(511c) Production of Carbohydrates From Lignocellulosic Biomass for Catalytic and Biological Upgrading Using Gamma-Valerolactone As a Solvent

Authors: 
Luterbacher, J. S. - Presenter, University of Wisconsin
Rand, J., University of Wisconsin
Martin Alonso, D., University of Wisconsin-Madison
Pfleger, B., Chemical & Biological Engineering, University of Wisconsin, Madison, WI
Dumesic, J. A., University of Wisconsin-Madison



Efficient and economically viable depolymerization of the cellulose and hemicellulose fractions of biomass to produce soluble carbohydrates is a primary obstacle to the successful commercialization of biologically-based biofuel and bio-product production technologies. Biomass depolymerization using pretreatment and enzymatic hydrolysis, ionic liquids, or concentrated mineral acids are all successful approaches to producing carbohydrates at high yields. However, the life cycle and economic cost of the chemical or biochemical catalysts associated with these technologies constitute significant challenges to their implementations. We will show in this presentation that 80-90% yield of hemicellulose and 70-80% yield of cellulose can be recovered as soluble carbohydrates from lignocellulosic biomass by flowing a solution of gamma-valerolactone (GVL) (80-90 wt% GVL with water and 0.005 M H2SO4) through biomass at temperatures between 160-220ºC. GVL is an inexpensive solvent that can be derived from cellulose or hemicellulose, and the associated acid concentrations used in this method are 100 times lower than those typically used for biomass pretreatment.
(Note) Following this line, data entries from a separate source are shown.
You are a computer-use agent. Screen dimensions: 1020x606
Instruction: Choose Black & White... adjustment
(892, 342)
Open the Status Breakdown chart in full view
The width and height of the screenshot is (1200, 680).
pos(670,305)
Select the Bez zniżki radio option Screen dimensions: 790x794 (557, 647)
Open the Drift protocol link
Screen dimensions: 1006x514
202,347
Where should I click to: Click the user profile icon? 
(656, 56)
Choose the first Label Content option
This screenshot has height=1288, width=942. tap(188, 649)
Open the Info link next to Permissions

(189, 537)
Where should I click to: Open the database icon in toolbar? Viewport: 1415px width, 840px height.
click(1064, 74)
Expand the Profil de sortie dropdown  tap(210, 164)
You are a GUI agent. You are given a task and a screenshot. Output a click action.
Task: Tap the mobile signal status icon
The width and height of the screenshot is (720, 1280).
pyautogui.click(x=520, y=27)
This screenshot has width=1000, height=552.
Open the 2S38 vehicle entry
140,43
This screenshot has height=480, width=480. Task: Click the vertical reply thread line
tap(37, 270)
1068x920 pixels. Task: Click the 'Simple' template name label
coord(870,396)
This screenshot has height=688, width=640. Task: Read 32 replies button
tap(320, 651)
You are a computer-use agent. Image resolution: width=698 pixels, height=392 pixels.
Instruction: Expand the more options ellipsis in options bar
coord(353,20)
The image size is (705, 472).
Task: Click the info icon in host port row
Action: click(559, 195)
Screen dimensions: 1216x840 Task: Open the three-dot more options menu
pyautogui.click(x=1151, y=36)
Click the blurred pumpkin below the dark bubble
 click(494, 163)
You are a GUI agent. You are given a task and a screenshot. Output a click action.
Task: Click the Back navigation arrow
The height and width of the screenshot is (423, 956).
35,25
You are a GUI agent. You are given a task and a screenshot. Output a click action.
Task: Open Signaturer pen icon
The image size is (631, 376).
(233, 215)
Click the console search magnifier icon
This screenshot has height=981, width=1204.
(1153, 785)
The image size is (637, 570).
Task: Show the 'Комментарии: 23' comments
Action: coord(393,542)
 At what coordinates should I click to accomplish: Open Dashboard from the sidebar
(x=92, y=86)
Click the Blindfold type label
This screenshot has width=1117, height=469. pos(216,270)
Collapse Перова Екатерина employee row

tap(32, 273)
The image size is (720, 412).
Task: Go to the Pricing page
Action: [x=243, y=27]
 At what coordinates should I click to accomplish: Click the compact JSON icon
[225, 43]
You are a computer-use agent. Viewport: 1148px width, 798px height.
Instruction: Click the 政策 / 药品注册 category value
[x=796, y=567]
Reaction parameters can also be modified to target a combination of furfural at high concentrations (2-5 wt%) and C6 carbohydrates in separate streams. Furthermore, the aqueous phase along with 50-90% of the sugars can be separated from GVL by various methods. With this separation, sugar concentrations increase by a factor of 10 – 40, thereby reaching 25 – 75 g/L. This aqueous stream of carbohydrates can be converted to ethanol using fermentation and to furans through catalytic dehydration in a biphasic system.